(Saved entries)
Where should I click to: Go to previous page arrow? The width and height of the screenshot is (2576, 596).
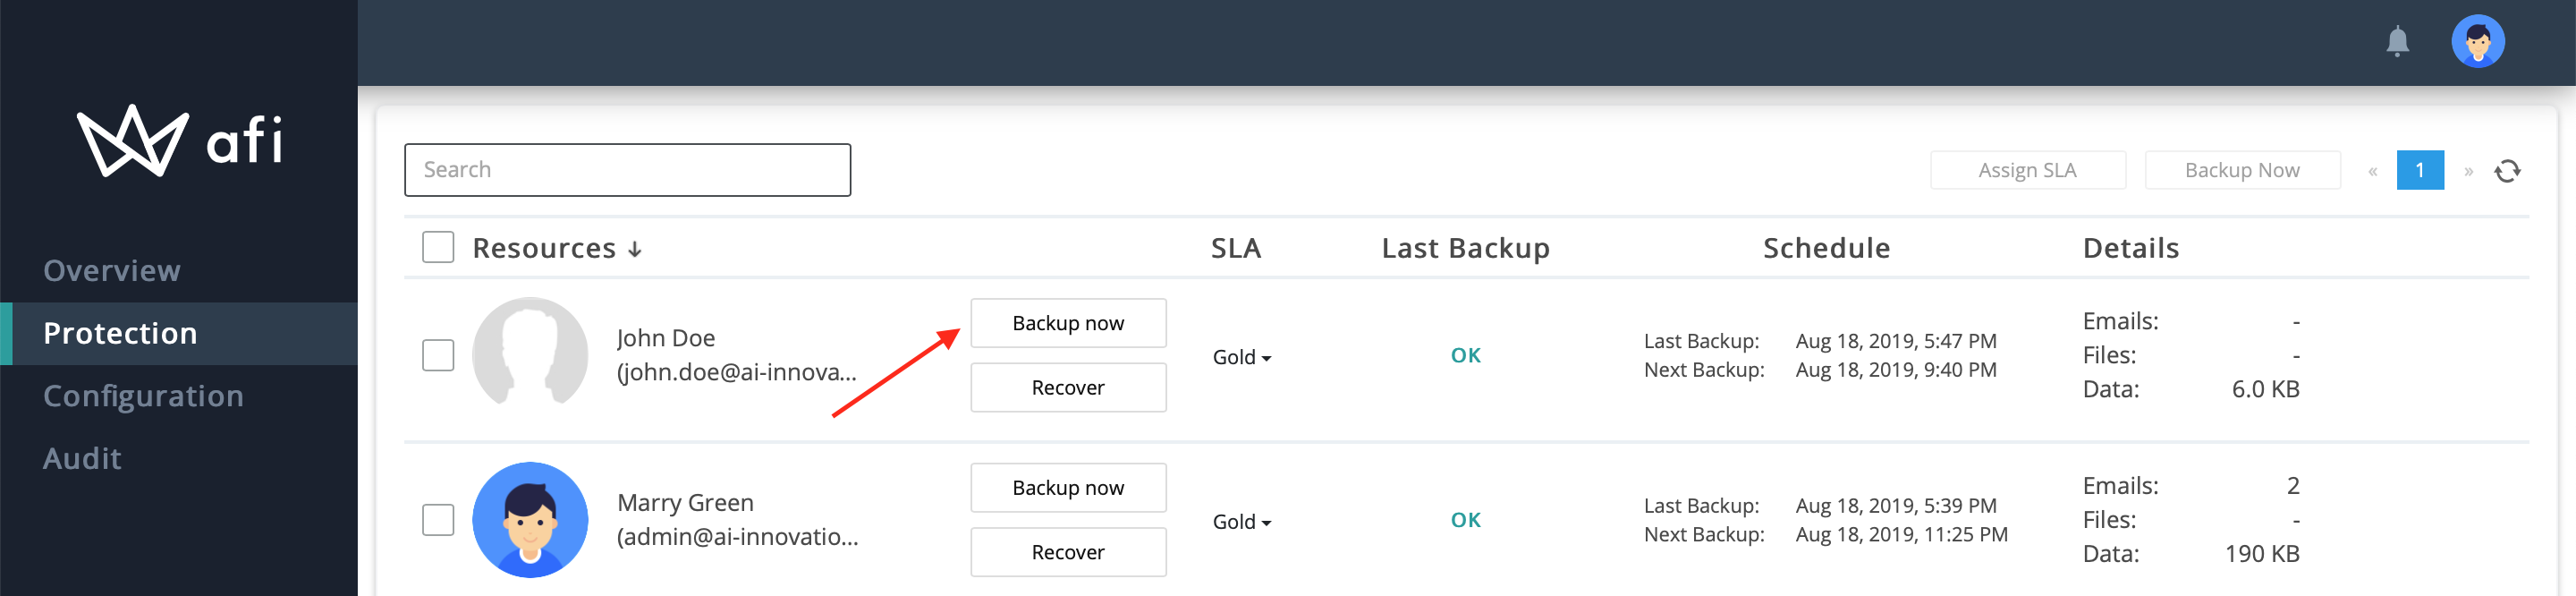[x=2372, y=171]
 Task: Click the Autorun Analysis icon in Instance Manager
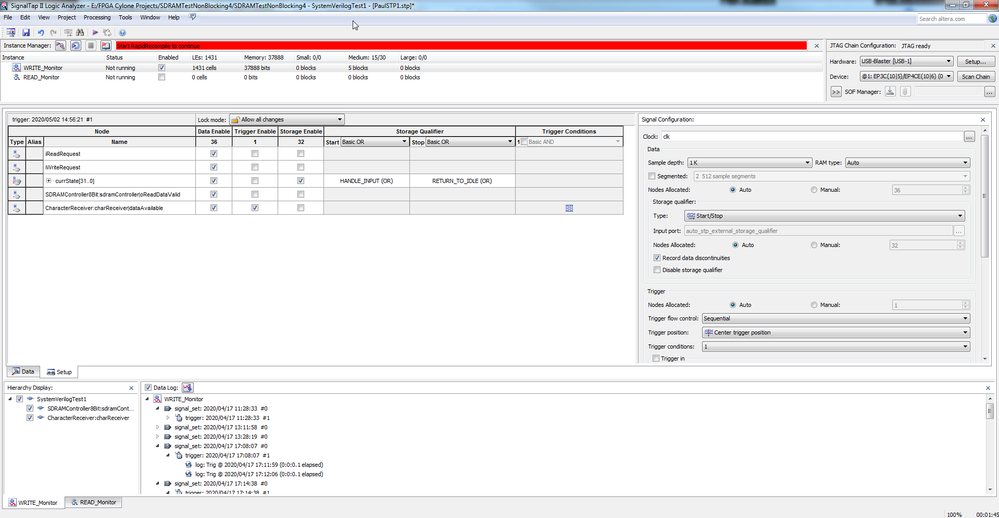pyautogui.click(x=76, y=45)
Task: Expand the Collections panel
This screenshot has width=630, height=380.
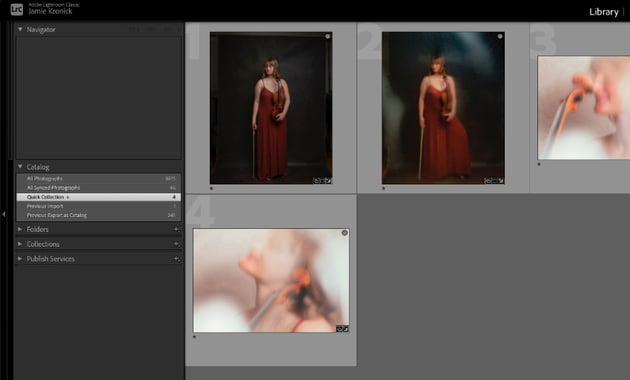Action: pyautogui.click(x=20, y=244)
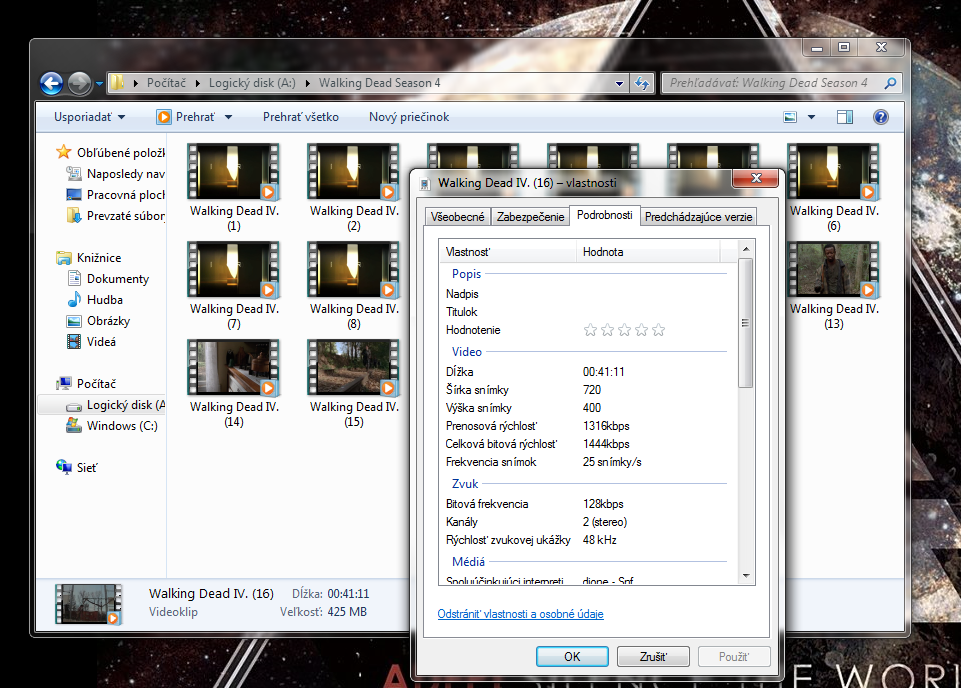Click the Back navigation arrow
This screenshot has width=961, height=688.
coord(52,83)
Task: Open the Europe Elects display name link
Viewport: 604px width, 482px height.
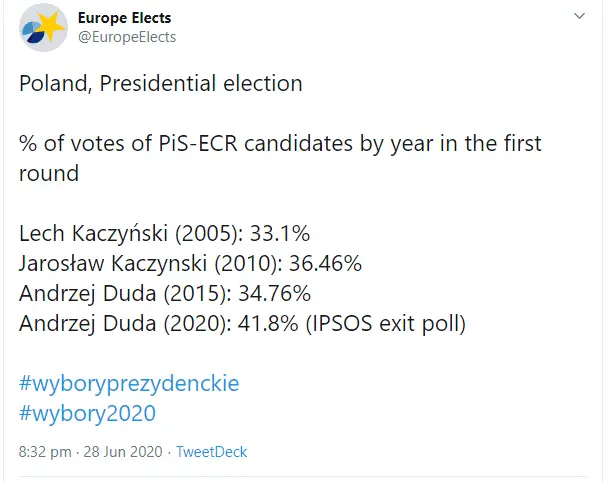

» Work order: Here the records must be restated exactly, minus any images.

» Task solution:
Where should I click to: Go to previous page arrow? The width and height of the screenshot is (2576, 596).
[x=2372, y=171]
 Task: Click the Autorun Analysis icon in Instance Manager
pyautogui.click(x=76, y=45)
Task: Expand the Collections panel
This screenshot has width=630, height=380.
Action: pyautogui.click(x=20, y=244)
Click the Back navigation arrow
This screenshot has width=961, height=688.
coord(52,83)
Task: Open the Europe Elects display name link
Viewport: 604px width, 482px height.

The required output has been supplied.